Couplage éolien-diésel : du vent ?

Hydro-Québec a récemment évoqué la relance du projet de couplage éolien-diésel aux Îles dans les médias locaux. Or, les termes avec lesquels on décrit maintenant le dossier à la société d’État suscitent davantage de scepticisme que de confiance quant à la réalisation éventuelle d’un parc éolien dans l’archipel.

Non seulement la porte-parole d’Hydro-Québec affirme-t-elle sur les ondes de la radio locale qu’il n’existe plus maintenant aucun échéancier pour la réalisation du projet, mais elle ajoute au surplus que le projet n’en est qu’en phase préliminaire. Cela est pour le moins étonnant après plus de dix ans de travail.

C’est vers 2003 que la Régie de l’énergie a exigé d’Hydro-Québec qu’elle explore la faisabilité du couplage éolien-diésel dans ses réseaux autonomes lourdement déficitaires. La société d’État annonça ainsi un projet de couplage à l’Île d’Entrée, en 2005, sans consultation ni information préalable, soulevant un vent de colère et d’opposition citoyenne qui eut pour effet de tuer le projet dans l’œuf. Intéressée par le gain environnemental et économique potentiel d’un projet de couplage avec la centrale de Cap-aux-Meules, la municipalité offrit sa collaboration au volet acceptabilité sociale. Elle mit sur pied la Commission sur le développement de l’énergie éolienne qui, au terme de consultations publiques menées en 2007, conclut que les Madelinots appuieraient l’érection d’un parc éolien, à condition que l’impact sur le paysage soit marginal, que son élaboration se fasse en toute transparence et qu’il rapporte à la communauté.

Le défi de l’intégration

Fort de l’appui municipal et citoyen, Hydro-Québec lança son projet de couplage d’un parc de production de 6 mégawatts à la centrale de Cap-aux-Meules en 2008. L’échéancier d’alors misait sur une mise en service du parc éolien en 2011. En cours de route, l’échéance fut reportée à 2013 puis à 2016. La disparition de tout échéancier donne aujourd’hui à penser que le projet n’est pas près de voir le jour ou, à tout le moins, qu’il ne s’agit pas d’un dossier prioritaire.

Hydro-Québec a pourtant en main depuis 2011 l’étude d’intégration précisant le concept du jumelage, les performances et les coûts anticipés. La validation des résultats par Hydro-Québec et la décision d’aller de l’avant ou non devaient suivre le dépôt des résultats de l’étude de quelques mois. Pendant ce temps, l’agglomération a modifié son schéma d’aménagement et la municipalité ses règlements de zonage afin de faciliter la réalisation du projet. Or, plutôt que d’annoncer son intention d’aller de l’avant, Hydro-Québec affirme que d’autres analyses sont nécessaires.
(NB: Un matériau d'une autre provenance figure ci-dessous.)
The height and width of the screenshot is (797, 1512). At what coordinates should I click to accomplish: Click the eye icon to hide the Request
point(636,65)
Ce scénario rappelle étrangement le dossier du raccordement des Îles au continent par câble sous-marin. Après avoir multiplié les études pendant une dizaine d’années, Hydro-Québec a annoncé l’an dernier que ce scénario était abandonné. On apprenait du même coup que la durée de vie utile de la centrale thermique était magiquement prolongée d’une douzaine d’années, en raison notamment des bons résultats des programmes d’efficacité énergétique dont on disait auparavant qu’ils ne fonctionnaient plus…

Un processus transparent

Il y a sûrement une explication logique ou stratégique qui justifie les choix et parfois les volte-face de la société d’État. Comment savoir ? Comment comprendre le cheminement de la démarche quand le processus est si opaque et l’information si parcellaire ?
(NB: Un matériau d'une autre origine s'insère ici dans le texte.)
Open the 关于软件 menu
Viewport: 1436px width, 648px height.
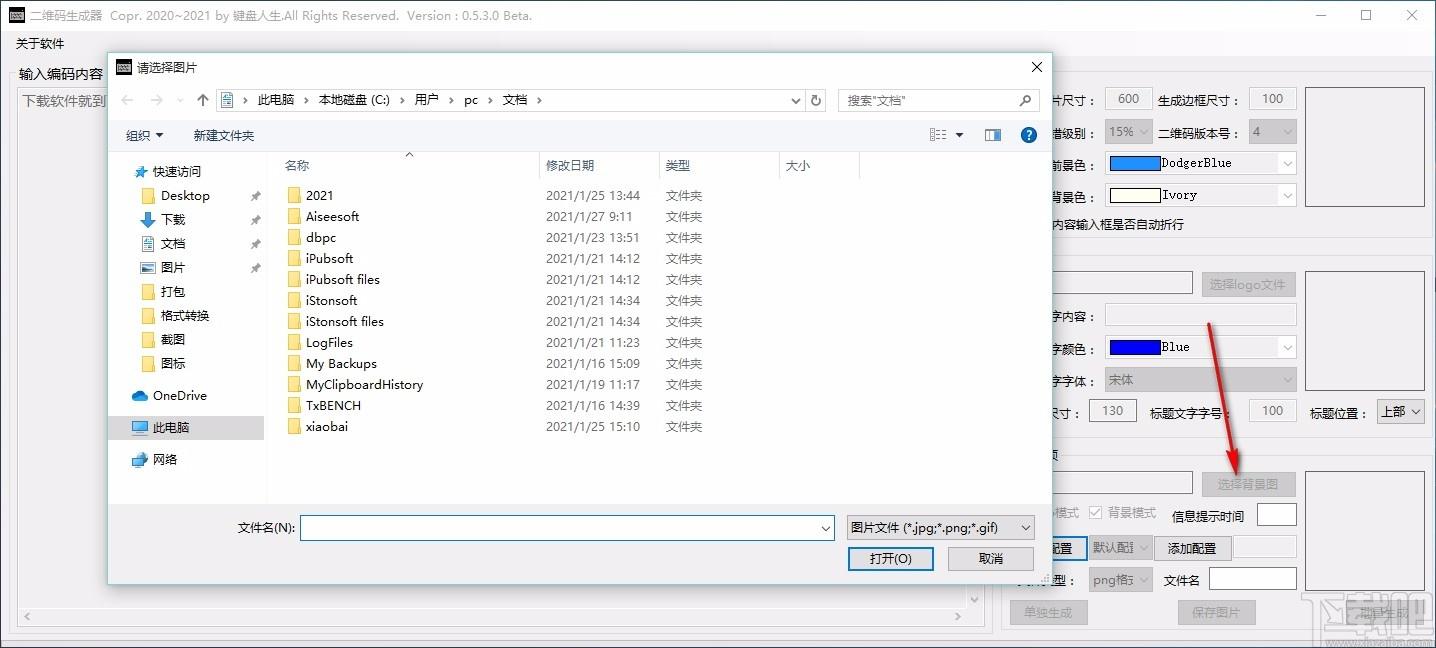tap(40, 44)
En consultation publique sur l’éolien, en 2007, les Madelinots se sont ralliés à l’idée de soutenir le développement éolien dans l’archipel pourvu qu’ils soient informés de l’évolution des projets à chacune des étapes. Dans les circonstances actuelles, il y a loin de la coupe aux lèvres. L’appel à la coopération et à la transparence d’Hydro-Québec dans les divers dossiers énergétiques a aussi été lancé par la municipalité lors des consultations de la Commission sur les enjeux énergétiques de septembre 2013. Comment en effet bâtir une stratégie énergétique territoriale sans la pleine et entière collaboration de la société d’État ?

Il y a fort à parier que la relance du processus d’élaboration d’un politique énergétique québécoise par le gouvernement Couillard n’est pas étrangère à la valse-hésitation actuelle, réelle ou perçue. Rappelons que le gouvernement a mis de côté le rapport de la Commission sur les enjeux énergétiques de 2013, produit au terme d’un long processus de consultations ponctué par la tenue de 47 séances publiques, partout au Québec, dont une dans l’archipel, et le dépôt de 460 mémoires. Le gouvernement réunira trois tables d’experts dont les échanges seront diffusés sur le web avec possibilité d’intervention et de commentaires sur internet. Difficile de croire que ce simulacre de consultation citoyenne permettra aux Madelinots de faire valoir la singularité de leur situation et de convaincre Hydro-Québec de s’ouvrir à une saine et respectueuse collaboration.

Question de coûts

Depuis le début, l’idée du couplage éolien-diésel se justifie principalement le contrôle des coûts de production de l’électricité aux Îles et dans les autres réseaux autonomes. Le coût de production du kw/h serait de quatre à cinq fois plus élevé dans l’archipel que sur le continent. Il ne faut pas toutefois assujettir la réalisation du projet au seul objectif de faire baisser le coût du kw/h. Si le développement de la filière éolienne au Québec avait été mené en fonction de cette seule prémisse, il n’y aurait pas une seule éolienne sur tout le territoire québécois. Ce n’est que depuis peu, dans le cadre précis du plus récent appel d’offres communautaire, que le prix de l’énergie éolienne rivalise avec l’hydroélectricité.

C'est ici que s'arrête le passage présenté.